Could I still play? The piano was still there, dustier, and probably out of tune. I drew my wand from its holster and Vanished the dust that covered the bench and keyboards. I flicked the bench back and took a seat, then set my fingers to the keyboards. It's been too long, Tristan, and you probably can't play worth a d_n, said a voice in my hand. I told the voice to shut it.
How did I do? Well, I won't lie to you. I was definitely out of practice. But my fingers found the keys I was searching for more often than not and I began to feel that I was reconnecting with a part of me that I'd allowed to slip away. I told myself that I'd come back: the hulking bullies that had terrorized little Tristan Woodbine had either graduated or seemed less menacing now that I'd become a large, hulking Fifth-Year myself.
Author's notes: Connall MacRae is a character I created for my Daria Ravenclaw universe and I saw no reason to believe that he might have a counterpart in a universe that closely resembles canon Harry Potter.
For my Daria Ravenclaw fans, I wish to inform you that Harry Potter: How I Met Your Mother is set in another Harry Potter universe, a universe where neither Helen Morgendorffer, the Morgendorffer children, not Beavis and Butthead came to be. In this universe, Highland, Texas is a small Texas city named Big Spring, and Lawndale, Maryland is named Westminster, Maryland.

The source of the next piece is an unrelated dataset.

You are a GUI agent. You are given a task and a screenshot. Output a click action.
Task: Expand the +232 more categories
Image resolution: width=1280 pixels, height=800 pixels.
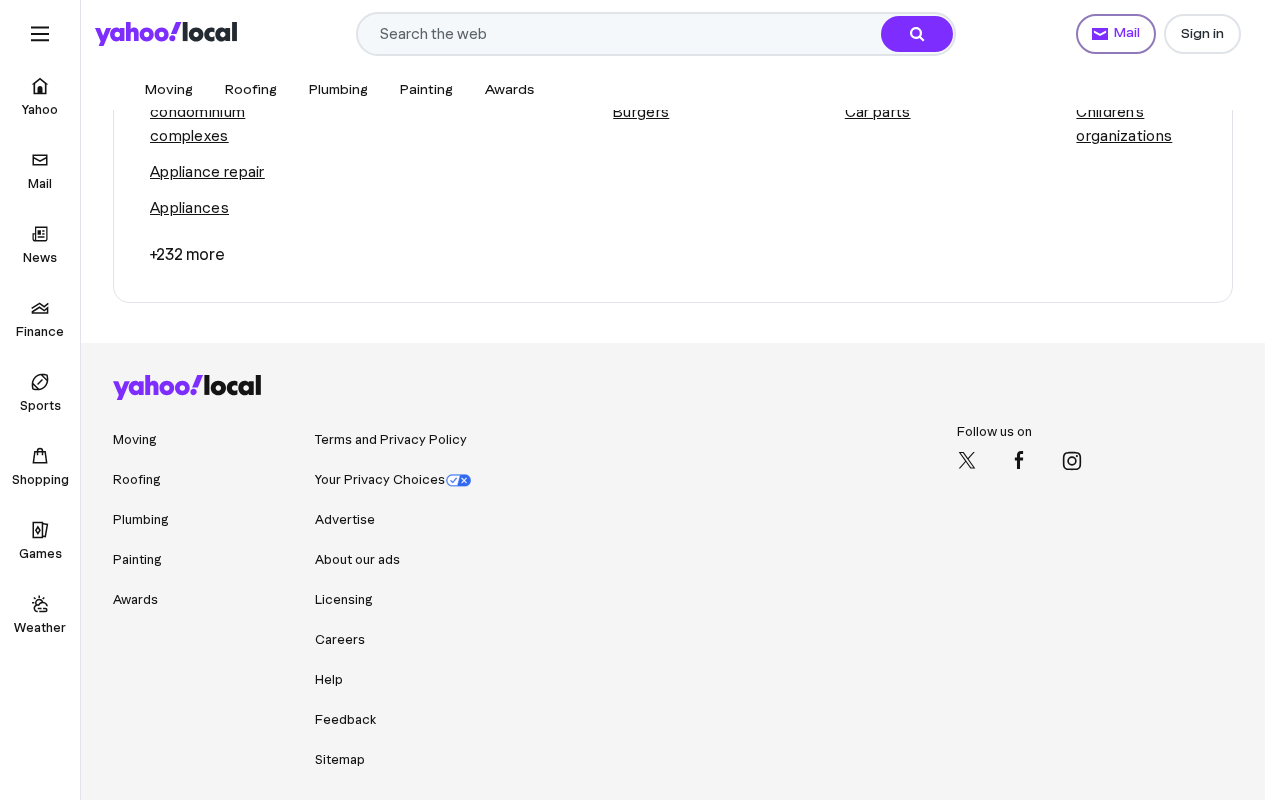187,254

Author's notes: Professor MacRae is an OC I created for my Daria Ravenclaw stories. This is not the same one who is in those stories, but one from this universe. MacRae had taught at Hogwarts two years before the Golden Trio arrived Hogwarts. Like his counterpart on the Daria Ravenclaw timeline, he was a popular, competent teacher. Tristan remembers him as one of the better DADA teachers he'd had, and if he did have trouble with MacRae's lapses into Scots dialect, found his written stuff quite readable.